Yesterday, I wrote about the many uses of bamboo in your home with regard to design, furniture, flooring, and accessories. In my research, I was amazed to find an astounding number of ways we’re turning this prolific plant into useful and eco-friendly gadgets, tools, utensils, thingamajigs, and doodads in and outside our homes. If you were to look back at any episode of Gilligan’s Island, you would find that almost everything they built or used was made of bamboo. This “wondergrass” is just that and evokes the question: “I wonder what else I can make with this hollow jointed plant?” Below, you’ll find items made from bamboo that took hours to edit down (I found pages and pages of articles, blogs, and pictures utilizing this amazing material for anything from flooring and shelving, housing and transportation, to clothing and footwear). I thought these bamboo-made items were quite unexpected, inventive and left me green with inspiration:
Bamboo vehicles that promote alternative fuel and hybrid power.
Computers by Dell and ASUS Bamboo Series boasts higher energy efficiency, less materials used, and the use of recycled materials and packaging. They look cool, too! Items pictured from top left counterclockwise: Dell’s desktop computer wrapped in bamboo, using 71% less energy than an average laptop; ASUS Bamboo series laptop; “Bambouse”, a computer mouse designed by Wen-Ting.
Bamboo bridge in Southeast Asia.
Bamboo structures that illustrate architectural beauty and innovativeness.

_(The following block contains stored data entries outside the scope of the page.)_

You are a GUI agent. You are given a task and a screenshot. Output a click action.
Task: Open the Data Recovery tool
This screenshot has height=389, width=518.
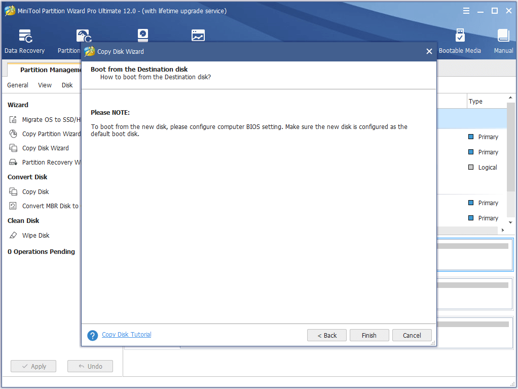click(x=25, y=41)
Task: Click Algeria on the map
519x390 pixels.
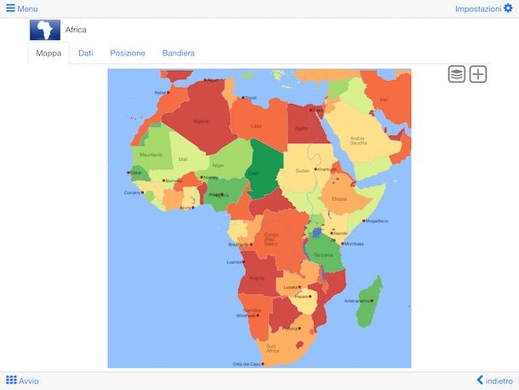Action: (200, 119)
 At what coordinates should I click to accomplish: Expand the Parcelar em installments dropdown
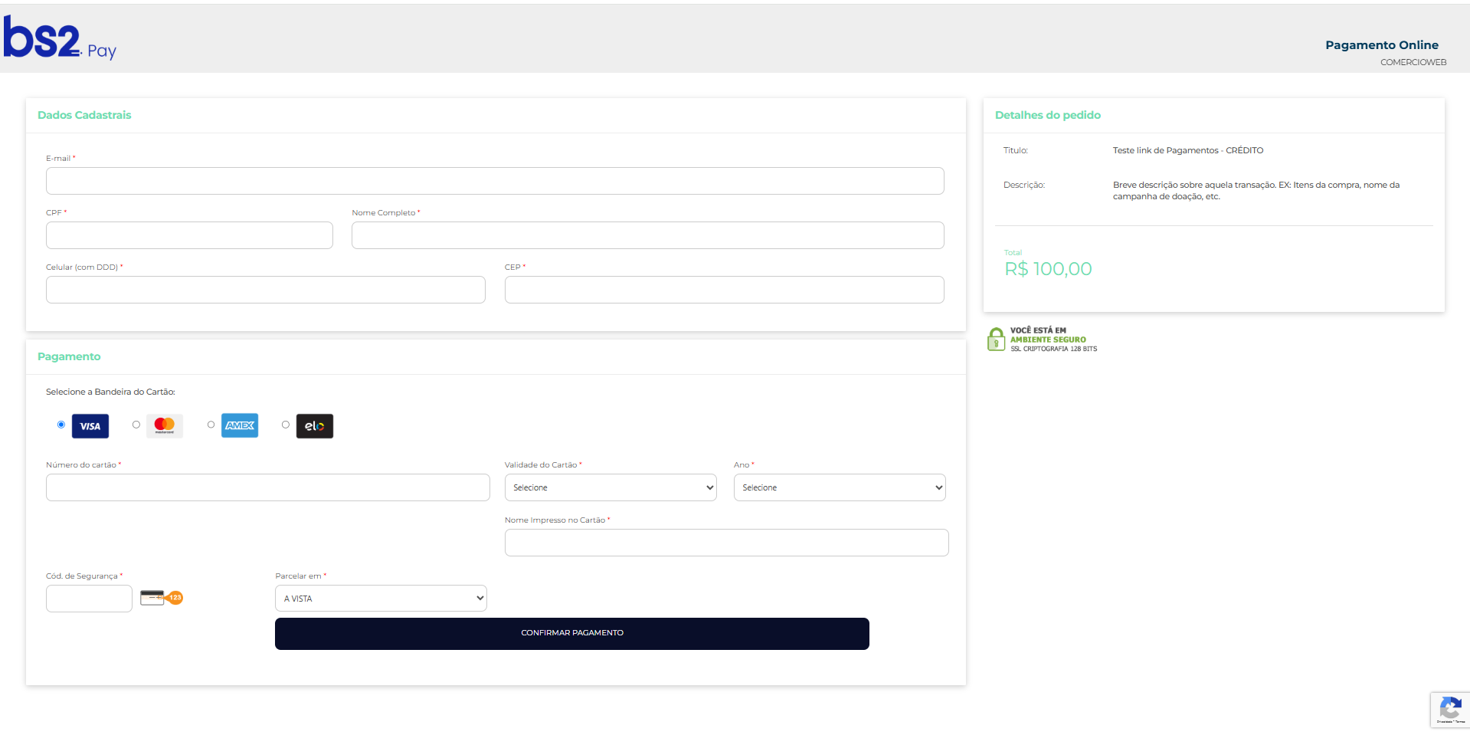click(381, 599)
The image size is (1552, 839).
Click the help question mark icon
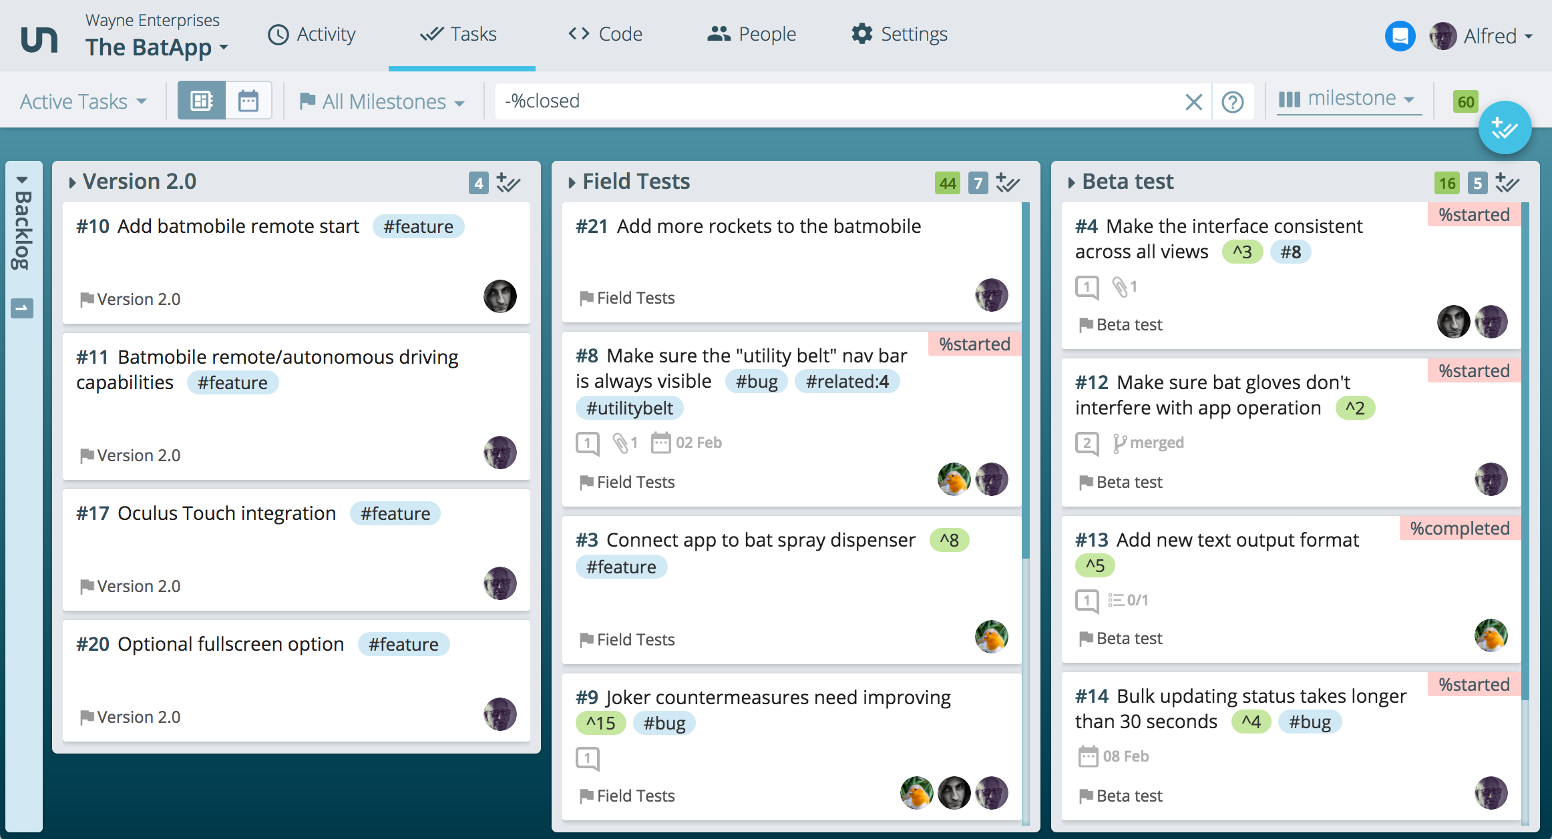[x=1233, y=100]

“Bambike” with frame made of bamboo-light and strong. Craig Calfee, founder of Calfee Designs, discovered that because of bamboo’s vibration dampening characteristics, riders enjoy a very smooth ride. Gilligan would have LOVED to use this model for their “bike generator” (which was also used to fan Mr. and Mrs. Howell, III)!
Roof R06 Bamboo helmet with a “parquet floor” design…”Gentlemen, start your engines!”
…AND for the “G0-Green” kidos out there…
Bamboo-made toys are beginning to find it’s way to stores as big as Hammacher Schlemmer like the dollhouse above that uses solar-powered LEDs. Now that’s teaching “green” young!